SHAFAQNA -Â Meeting the growing demand of population in Muslim-majority Kazakhstan, Halal food industry has achieved huge successes over the past decade, with halal food entering the menus of Muslims and non-Muslims alike.
“Prior to 2005, the halal aspect was overlooked but now we are aggressively developing our country’s halal food industry,” Kazakhstan Halal Industry Association (AHIK) chairman Marat Sarsenbayev told Bernama on Monday, June 29.
“Every year, we are seeing more halal food outlets being established… in fact, now 30 percent of the meat available in the market is halal. Even non-Muslims are buying halal products in this country,” he added.
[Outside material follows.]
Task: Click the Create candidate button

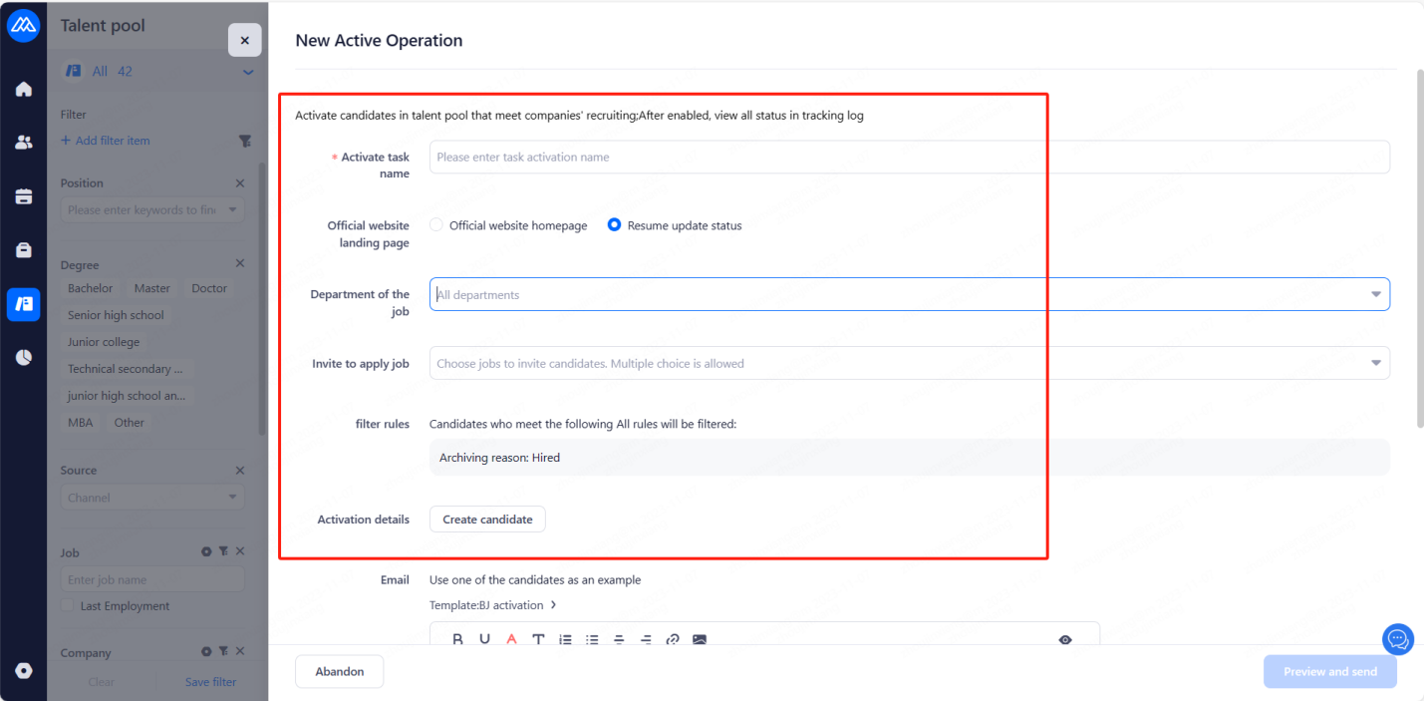Action: tap(487, 520)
Sarsenbayev said in the past 10 years, the consumption of halal food in the country had grown in tandem with the increase in the Muslim population.
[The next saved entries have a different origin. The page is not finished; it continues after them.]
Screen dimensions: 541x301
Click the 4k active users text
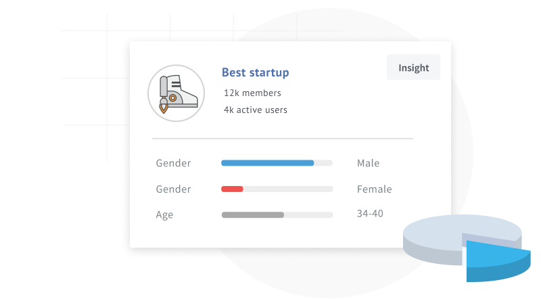(x=255, y=110)
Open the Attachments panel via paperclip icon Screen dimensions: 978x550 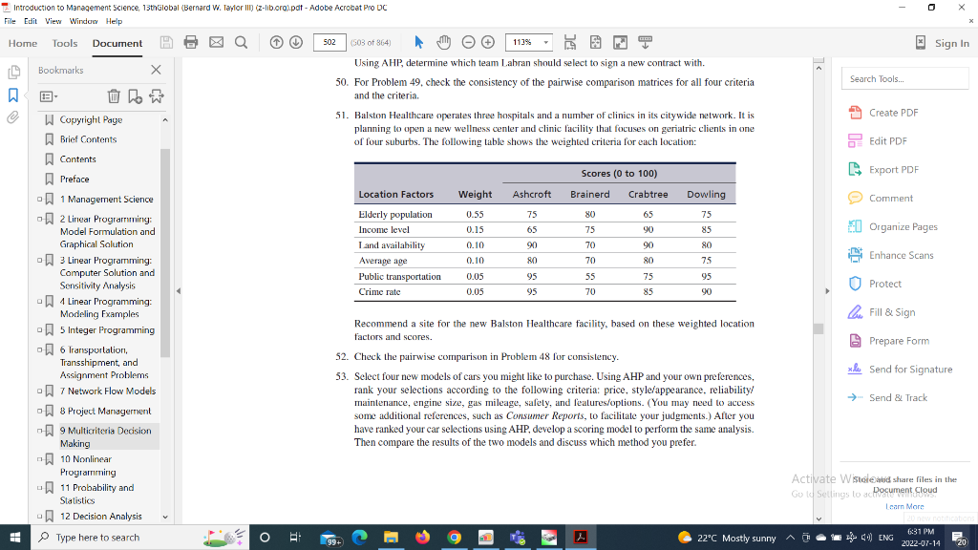(x=13, y=117)
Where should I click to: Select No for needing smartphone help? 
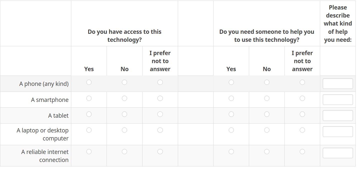coord(267,98)
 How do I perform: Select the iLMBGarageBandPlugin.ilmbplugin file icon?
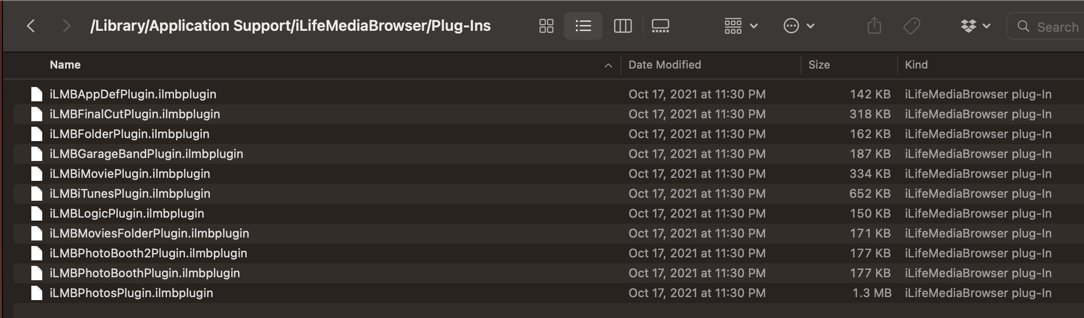36,154
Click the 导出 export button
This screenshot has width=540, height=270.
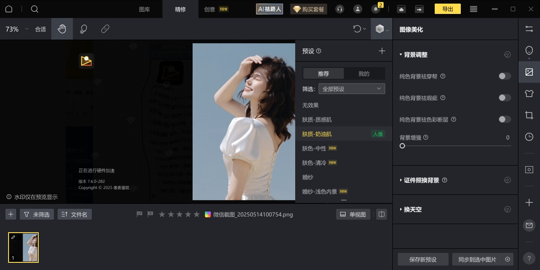click(x=447, y=9)
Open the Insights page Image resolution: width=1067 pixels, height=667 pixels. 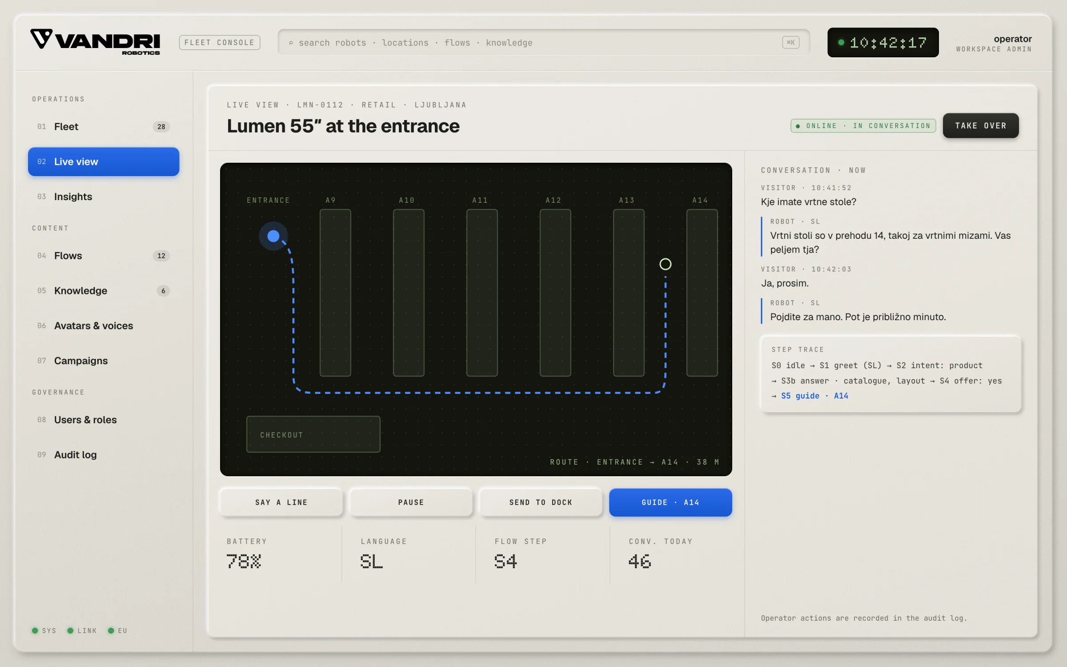pyautogui.click(x=104, y=197)
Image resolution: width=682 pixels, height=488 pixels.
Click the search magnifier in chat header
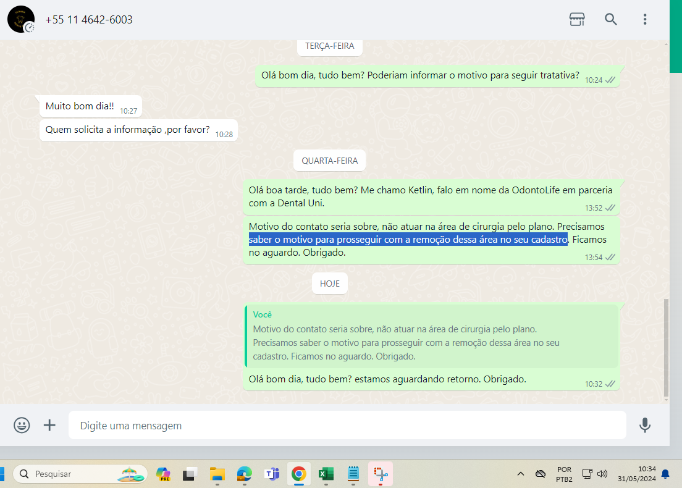(x=611, y=19)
While halal restaurants and cafes were scarce in the capital city of Astana 10 years ago, many have sprung up in recent years.
Halal food has made it as well into the main supermarkets which started offering different types of halal meat, such as horse meat, beef, mutton and camel meat, as well as sausages and poultry.
The number of halal food enterprises in Kazakhstan has grown by leaps and bounds – from only a paltry eight such businesses in 2005, the number swelled to 587 in 2012.
It also has a total of 130 slaughterhouses that conform to halal standards.
“This shows that there’s good potential for the market for halal food, and we want our business community to tap into this,” Sarsenbayev added.
The concept of halal, — meaning permissible in Arabic — has traditionally been applied to food.
Muslims should only eat meat from livestock slaughtered by a sharp knife from their necks, and the name of Allah, the Arabic word for God, must be mentioned.
Muslims do not eat pork and consider pigs and their meat filthy and unhealthy to eat. Alcohol is also totally forbidden for Muslims.
Now other goods and services can also be certified as halal, including cosmetics, clothing, pharmaceuticals and financial services.
Islam is the dominant religion in Kazakhstan, which has a large Christian minority, belonging to the Russian Orthodox Church.
According to the CIA Fact Book, Muslims make up 47 percent of the population, Russian Orthodox 44 percent, Protestant 2 percent and others 7 percent.
Ethnic Kazakhs are historically Sunni Muslims of the Hanafi school of thought.
Islam was brought to the Kazakhs during the 8th century when the Arabs arrived into Central Asia.
Islam initially took hold in the southern portions of Turkestan and thereafter gradually spread northward.